Ivory Medical has already been granted the green light to grow medicinal cannabis at a prison facility in Zimbabwe under a partnership involving the Ministry of Health and funded by NSK Holdings, other international investors, and Portuguese technical farming support firm Symtomax. This comes at a time that Zimbabwe is seeking to extend its earnings from the agricultural sector through expansion from tobacco and cotton.

Apart from medicinal cannabis, Zimbabwe is also weighing hemp production options, seeking to capitalise on the marijuana strain’s industrial usefulness.

Experts from New Frontier Data, which specialises in intelligence on the global cannabis industry, said that there are about 1 million consumers inside Zimbabwe with the potential to spend more than US$200m each year.

“Hemp cultivation, especially given the explosive demand arising from neighbouring European nations, presents a unique opportunity to Zimbabwe and other African nations well positioned to meet such demand cheaper, and possibly faster, than current suppliers from Canada and Latin America,” said Giadha Aguirre de Carcer, the chief executive of New Frontier Data.

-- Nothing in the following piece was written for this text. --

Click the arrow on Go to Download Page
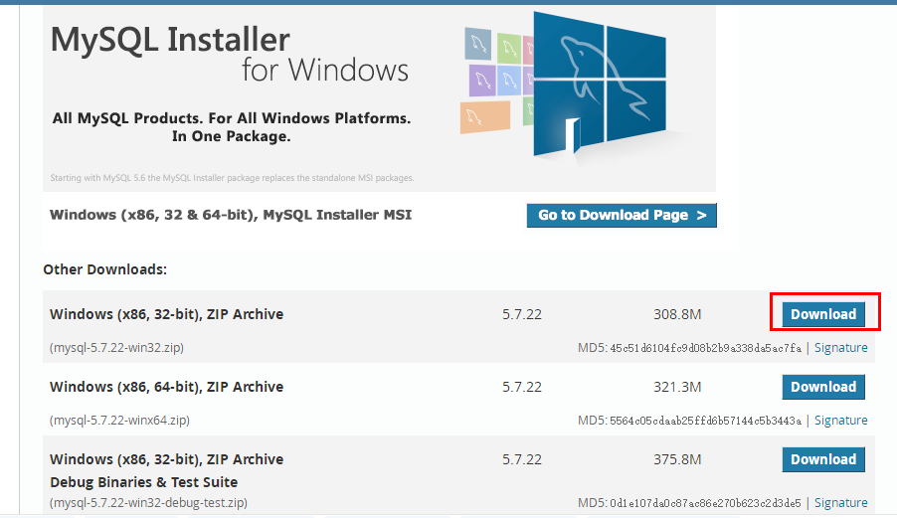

The “combined tax revenues from domestic sales and exports over a five-year period could reach nearly US$19m”, which will be a boost for the country, struggling with a severe foreign currency crunch.

Moreover, prospects for tobacco, one of the country’s biggest foreign currency earners, appear to be waning owing to pressure from global campaigns against the consumption of tobacco as well as the effects of climate change on the quality and quantity of tobacco produced in Zimbabwe.

Experts at consultancy firm Prohibition Partners have already said “Africa’s legal cannabis industry could generate more than US$7.1billion annually by 2023 if a number of the continent’s major markets open up and mirror the trend of legalisation” seen in the US, Canada and Europe. Lesotho became the first African country to legalise marijuana farming in 2017.

Its decision to view marijuana as a source of national revenue rather than petty crime marks a shift in a region where marijuana is widely used and regularly illegally exported across borders.